Format the rows below as a two-column CSV with the headers text and answer, giving each row one line. Put its text and its answer each in a single quoted field, replace line breaks with spaces, and leave out the pictures.
++++ DATA SUPPLIED ++++
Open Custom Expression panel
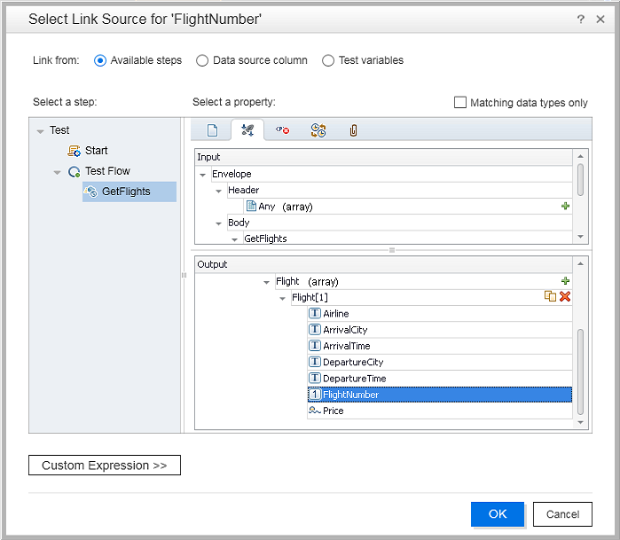The width and height of the screenshot is (620, 540). pyautogui.click(x=105, y=466)
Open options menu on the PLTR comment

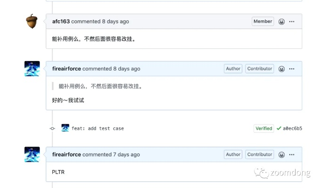[x=292, y=155]
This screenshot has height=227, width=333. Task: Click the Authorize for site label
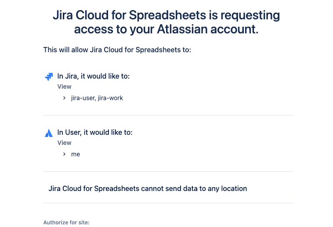click(66, 222)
++++
**EXERCISE SOLUTION**
text,answer
"Open Custom Expression panel","The width and height of the screenshot is (620, 540). pyautogui.click(x=105, y=466)"
"Open options menu on the PLTR comment","[x=292, y=155]"
"This screenshot has height=227, width=333. Task: Click the Authorize for site label","click(66, 222)"